The Milagres Cathedral is a Cathedral dedicated to Our Lady of Miracles. Built about the same time as the Milagres church, Mangalore, it was founded according to the treaty between the Portuguese and Queen Keladi Chennamma of Bednore who ruled over Canara from 1671 to 1697. In 1678, the Portuguese hierarchy of Goa established this church of 'Nostra Senhora de Milagres' (Our Lady of the Miracles), popularly known as the Milagres Church. Tipu Sultan destroyed this church in 1784. After the return of the captives from Srirangapatna, the church was rebuilt in 1806. The existing structure was constructed in 1941.

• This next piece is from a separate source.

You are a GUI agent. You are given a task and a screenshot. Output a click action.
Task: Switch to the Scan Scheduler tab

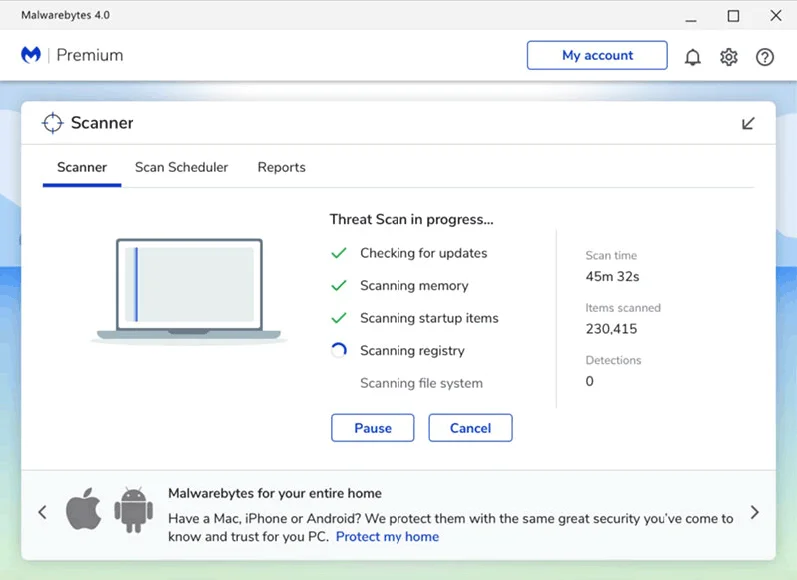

Today the parish has more than 400 families as its parishioners. It also runs 2 schools and a college. It is a major landmark in the area and the people are proud to have such prestigious institutions in the vicinity.

===Mount Rosary Church===

The place has another Catholic place of worship named the Mount Rosary Church or Church of the Mount Rosary, which came into existence in 1837 at the time of the Goan schism when some Catholic families withdrew from their Parish Church of Our Lady of Miracles and acknowledged the jurisdiction of the Vicar Apostolic of Verapoly. They built a church only a few yards away from the Milagres Cathedral. Since then it has undergone alterations and additions.

== Other institutions ==
The Milagres church operates two primary schools, two high schools, PU college, Degree college and a PG institution (Commerce & Social work). The Sisters of Queen of the Apostles congregation maintain the Goretti hospital and Ozanam, a home for the aged. Recently an ultra modern centre named Cynthia Fernandes Memorial Palliative Care Centre was set up with a view to rehabilitating and caring for cancer patients. The Mount Rosary Church also runs an English Medium School.

Various banks like Syndicate Bank, Canara Bank, ICICI Bank, Corporation Bank, Vijaya Bank, State Bank Of India have their branches here.